Formaron un acople magnífico, ambos cuerpos encajaban a la perfección, uno en el otro; pues esa era la magia de la vida, el lado seductor del cuerpo humano, abrir las ventanas de la pasión y el deseo; eso representaba el orden de las cosas, la Fuerza Superior que mantenía el universo en movimiento, y la sonrisa en el rostro de las personas.

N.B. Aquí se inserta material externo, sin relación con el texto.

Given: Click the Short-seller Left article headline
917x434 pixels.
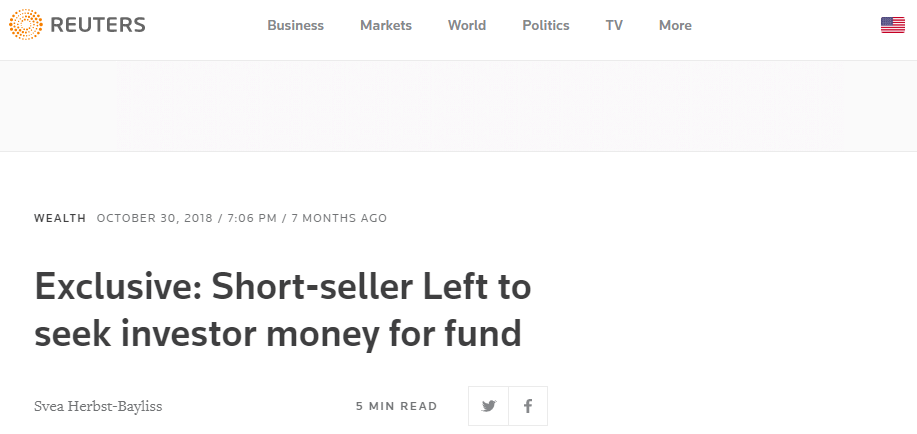Looking at the screenshot, I should click(x=283, y=310).

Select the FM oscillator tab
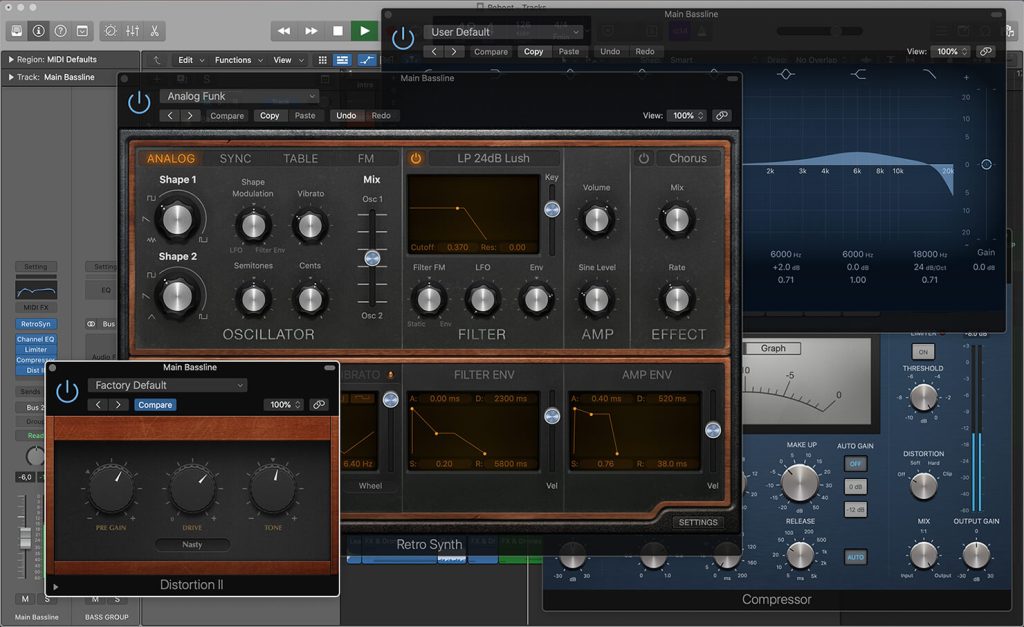pos(366,158)

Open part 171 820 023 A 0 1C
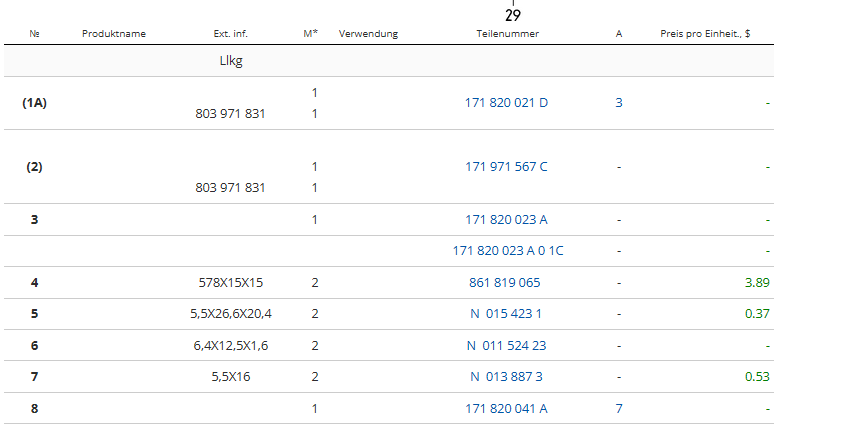(x=508, y=251)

En la última noche del año, de cada año, aquél joven y ese hombre se encontraban juntos en la habitación 702; ahí, experimentaban la magia del deseo humano y ensalzaban la virtud de la conexión entre iguales. Una conexión sin límites, sin fronteras, ni limitaciones; juntos exploraban mundos jamás vistos, sensaciones nuevas; juntos daban rienda suelta a sus anhelos, a la locura de la mente humana, a la estupidez del cuerpo; callaban la indigna conciencia.
Alcanzaban los altos placeres, reservados únicamente a los dioses, de la adoración, la contemplación, la súplica; bebían de ellos mismos, en un ciclo de pureza interminable; llevaban a cabo un ejercicio de comunicación de la más pura naturaleza, que los acompañaría los trescientos sesenta y cinco días restantes, hasta que volvieran a encontrarse en noche vieja; la última del año.